In the embassies of the West, and even within the Education Ministry in Kabul, the Taliban are commonly discussed as a monolithic adversary. But to the villagers here, with the lives of their children at risk, it is too simplistic to assume the attacks were merely part of some broad campaign of terror. People see the government's enemies as a varied lot with assorted grievances, assorted tribal connections and assorted masters. Has someone at the school provided great offense, villagers ask? Is the school believed to be un-Islamic? At the village mosque, many men blame Bibi Gul, the principal.

"She should not have gone to America without the consultation of the community," said Sayed Abdul Sami, the uncle of Saadia, the other slain student. "And she went to America without a mahram, a male relative to accompany her, and this is considered improper in Islam."

Sayed Enayatullah Hashimi, a white-bearded elder, said the school had too-openly flaunted its success. "The governor paid it a visit," he said disparagingly. "He brought 20 bodyguards and these men went all over the school - even among the older girls."

In addition, education is the fast track to modernity. And modernity is held with suspicion.
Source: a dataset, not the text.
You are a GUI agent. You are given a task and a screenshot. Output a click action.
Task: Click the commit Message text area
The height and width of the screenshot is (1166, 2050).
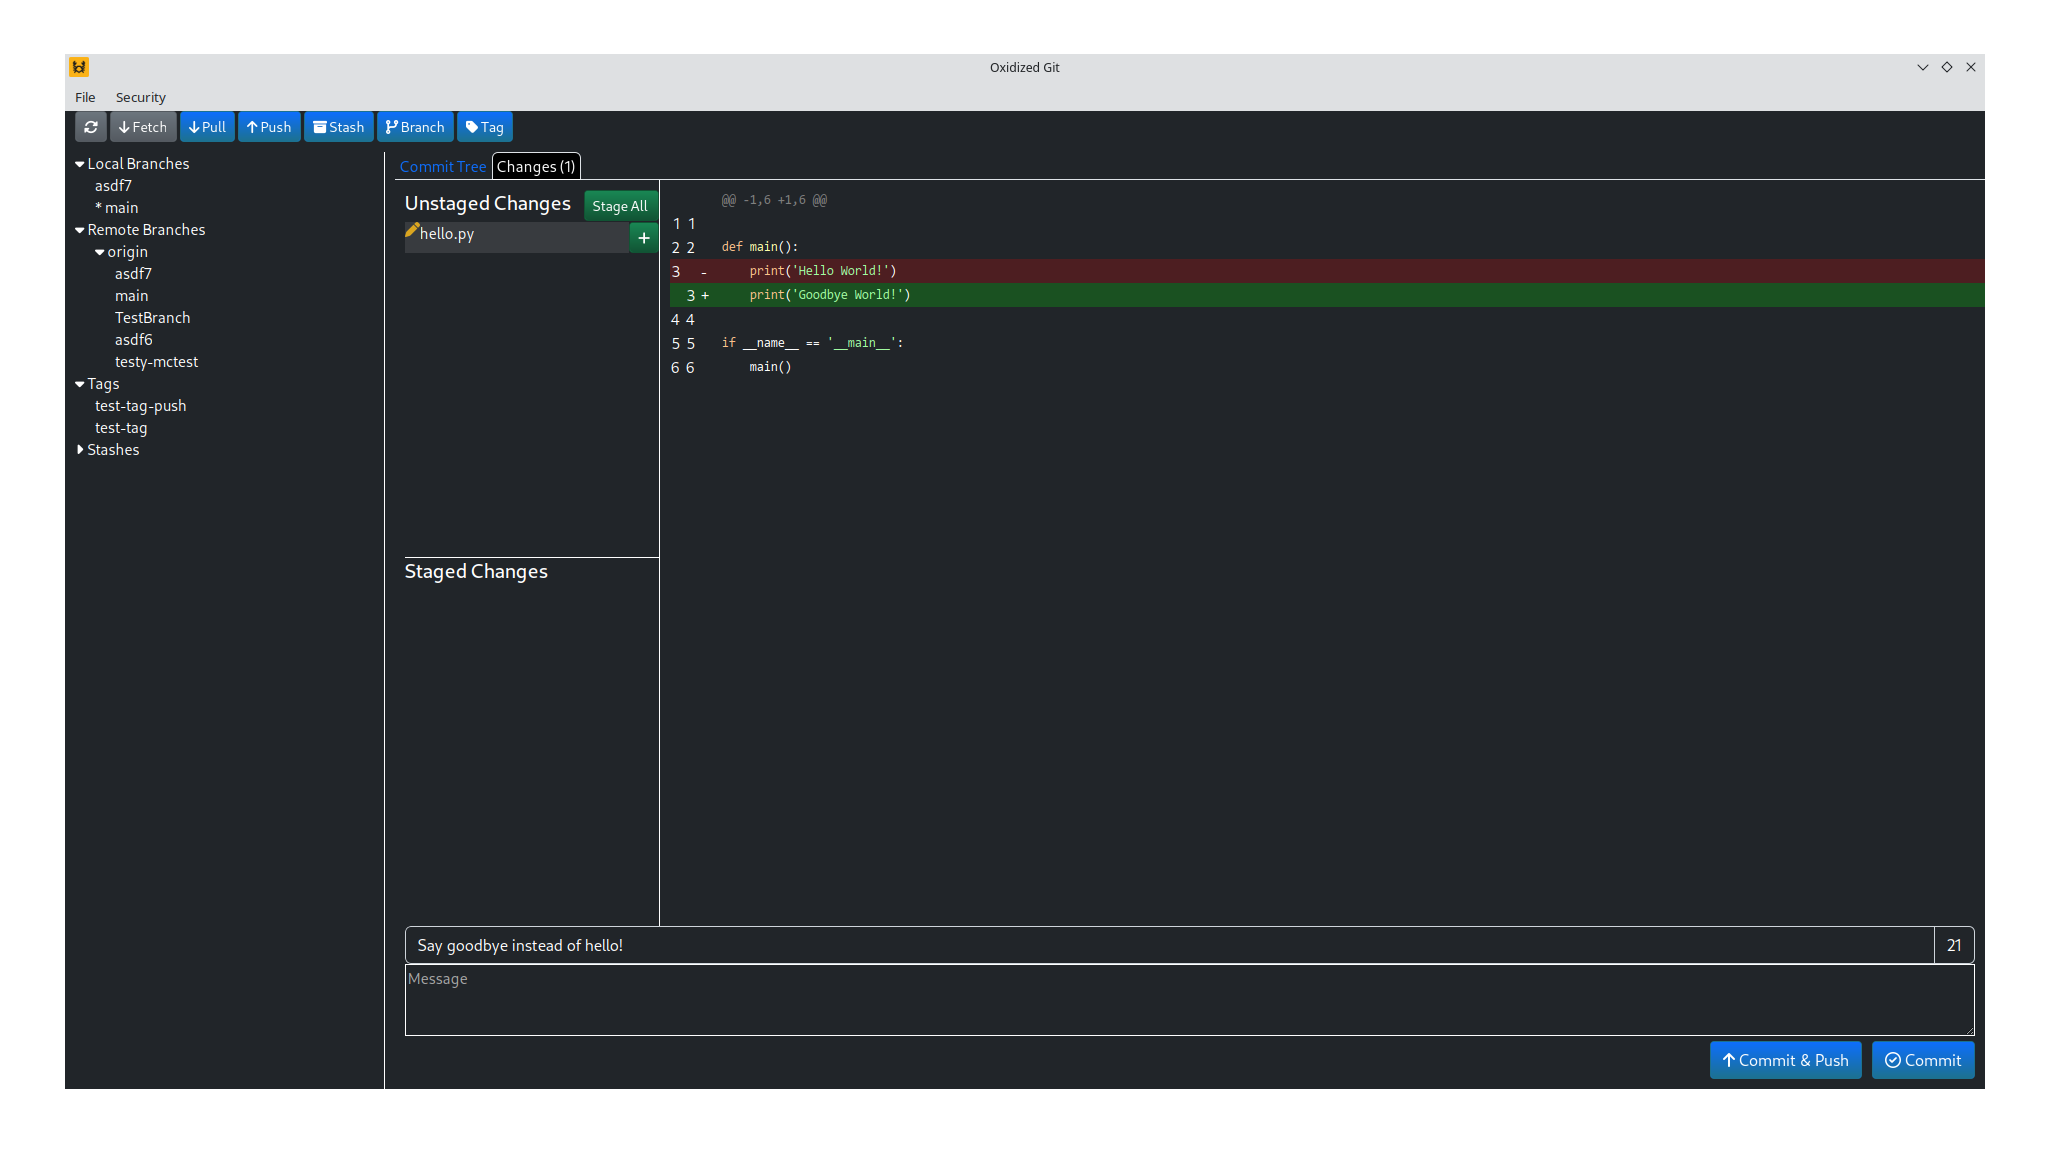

Off the main highway, 100 meters up the winding dirt road and through the blue metal gate sits the school. It was built four years ago by the German government.
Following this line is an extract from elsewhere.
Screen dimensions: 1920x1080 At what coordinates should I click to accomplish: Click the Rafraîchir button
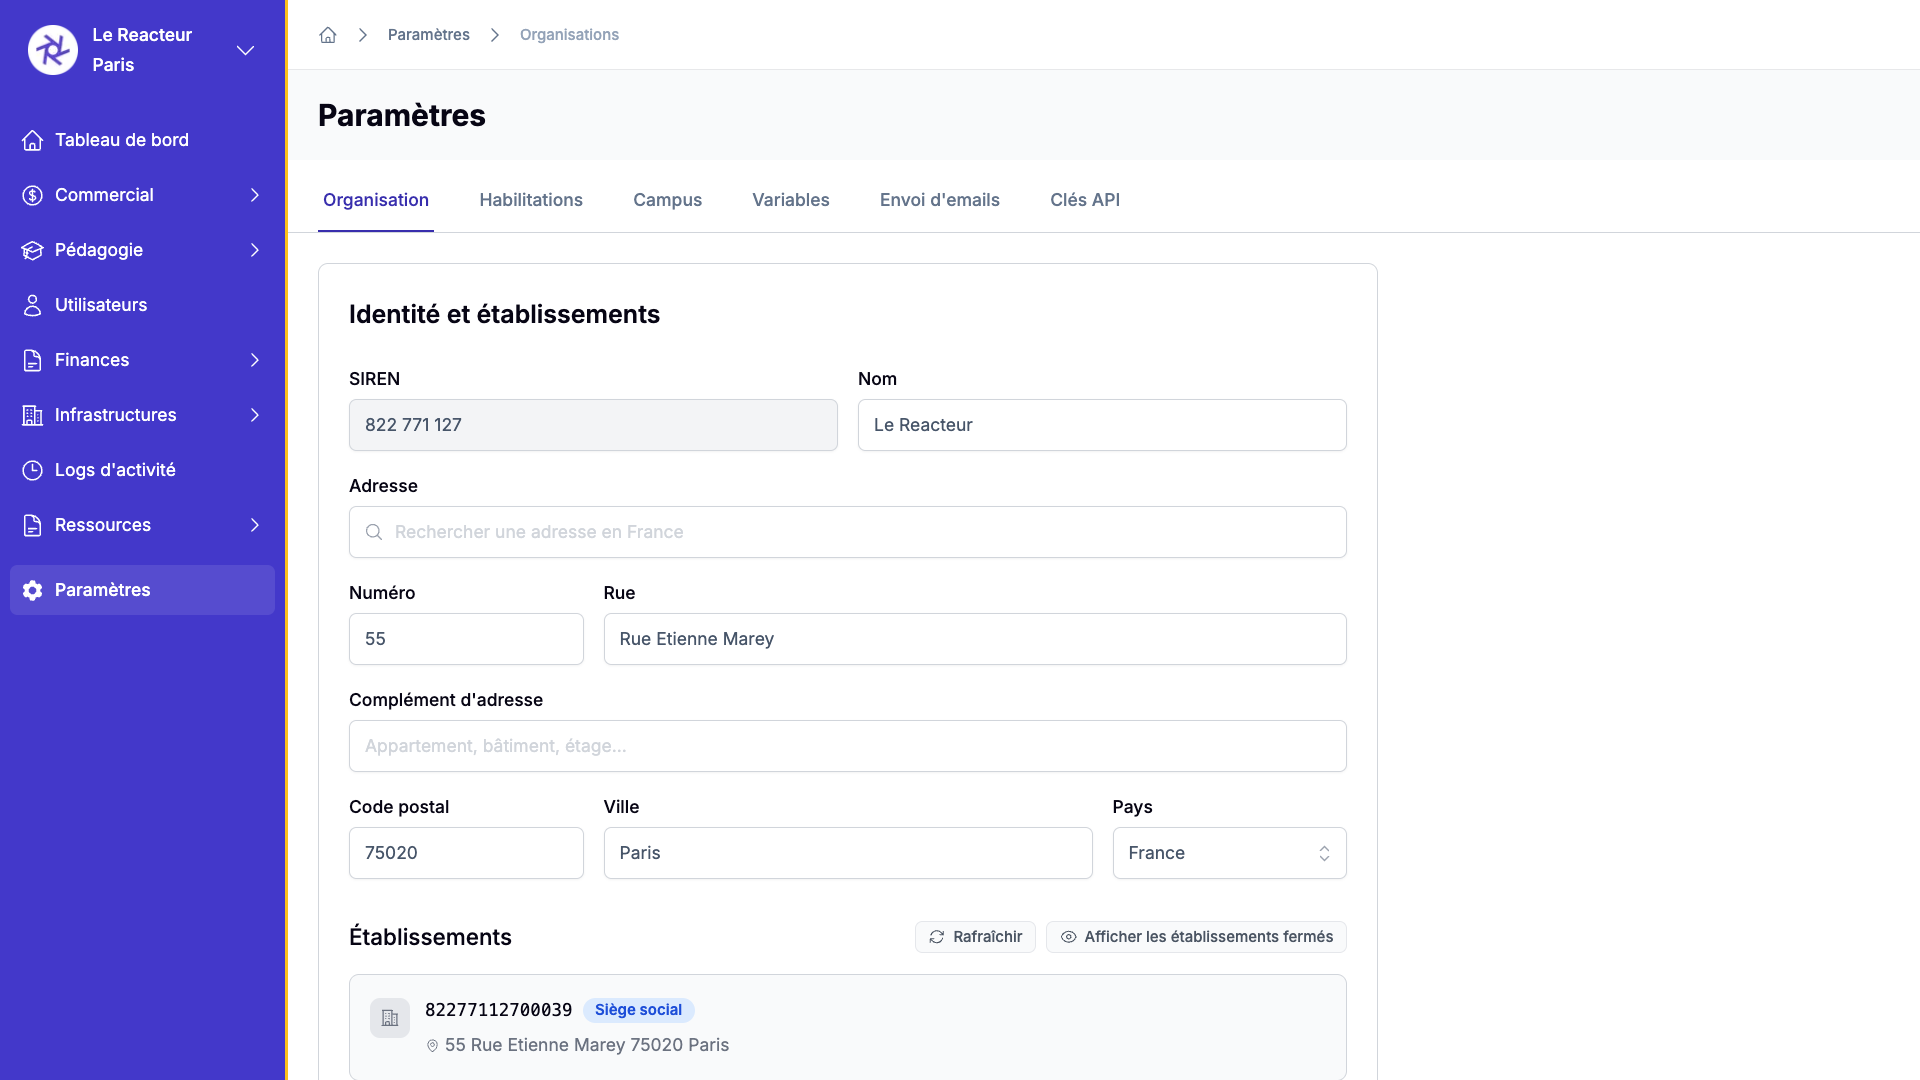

On Monday, Bibi Gul greeted hundreds of children as they fidgeted in the morning light: "Dear boys and brave girls, thank you for coming. The enemy has done its evil deeds but we will never allow the doors of this school to close again."
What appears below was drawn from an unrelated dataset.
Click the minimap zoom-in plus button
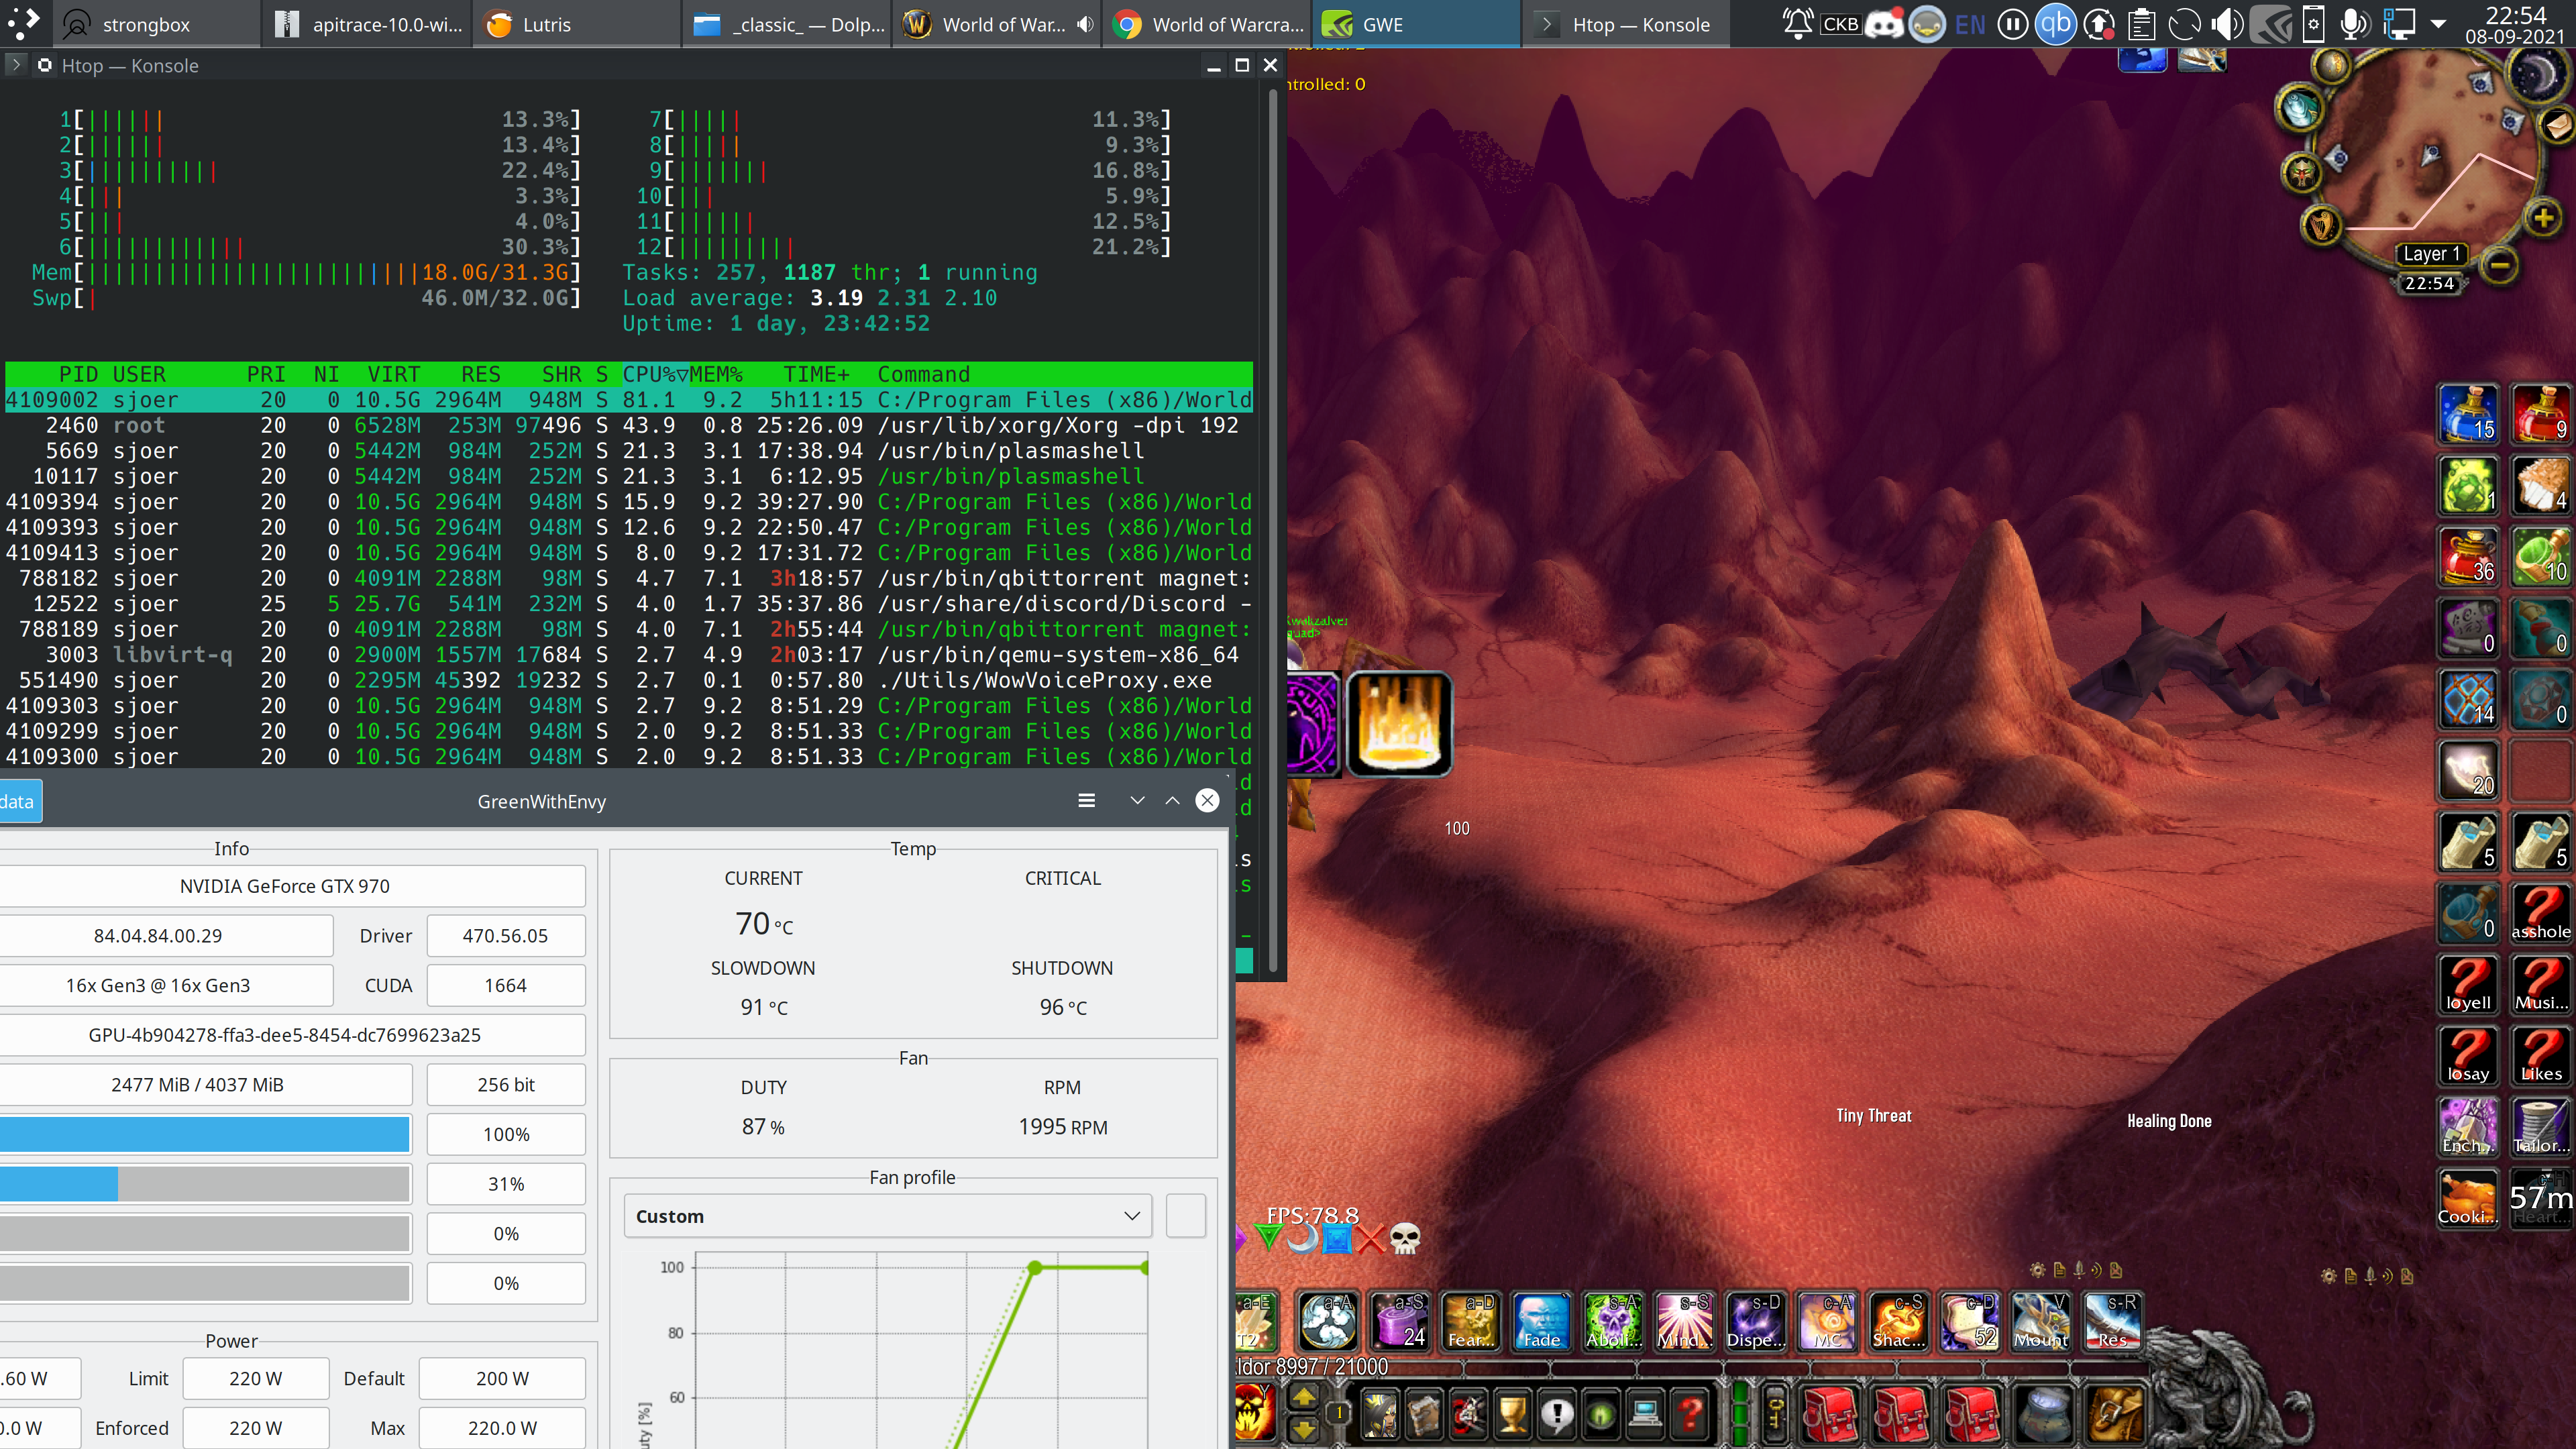2576x1449 pixels. pyautogui.click(x=2544, y=219)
These would be among her final moments as their principal. She already had resigned. "My heart is crying," she said privately. "But I must leave because of everything that people say. They say I received letters warning about the attacks. But that isn't so. And people say I am a foreigner because I went to the United States without a mahram. We were 12 people. I'm 42-years-old. I don't need to travel with a mahram."

In the village itself, she wears a burka, enveloped head to toe in lavender fabric. This is a conservative place. For some, the very idea of girls attending school into their teens is a breach of tradition. Shukria, the slain 13-year-old, was considered a polite girl who reverently studied the Koran. Saadia, the other murdered student, was remarkable in that she was married and 25. She had refused to let age discourage her from finishing an education interrupted by the Taliban years. She was about to graduate.

A new sign now sits atop the steel roof. The Qalia Sayedan School has been renamed the Martyred Saadia School. Another place will be called Martyred Shukria.

For three days now, students have been asked to return to class. Each morning, more of them appear. Older females are quite clearly the most reluctant to return.

Shukria's home is only a short walk from the school. Nafiza, the girl's mother, was still too scalded with grief to mutter more than a few words. Shukria's uncle, Shir Agha, took on the role of family spokesman.

"We have a saying that if you go to school, you can find yourself, and if you can find yourself, you can find God," he said proudly. "But for a child to attend school, there must be security. Who supplies that security?"

Zarmina, the 12-year-old who had seen her sister killed, was called into the room.

She was not ready to return to school, she said. Even the sound of a motorbike now made her hide. But surely the fear would subside, her uncle reassured her. She must remember that she loves school, that she loves to read, that she loves to scribble words on paper.

Someday, she would surely resume her studies, he told her.

But the heartbroken girl could not yet imagine this. "Never," she said.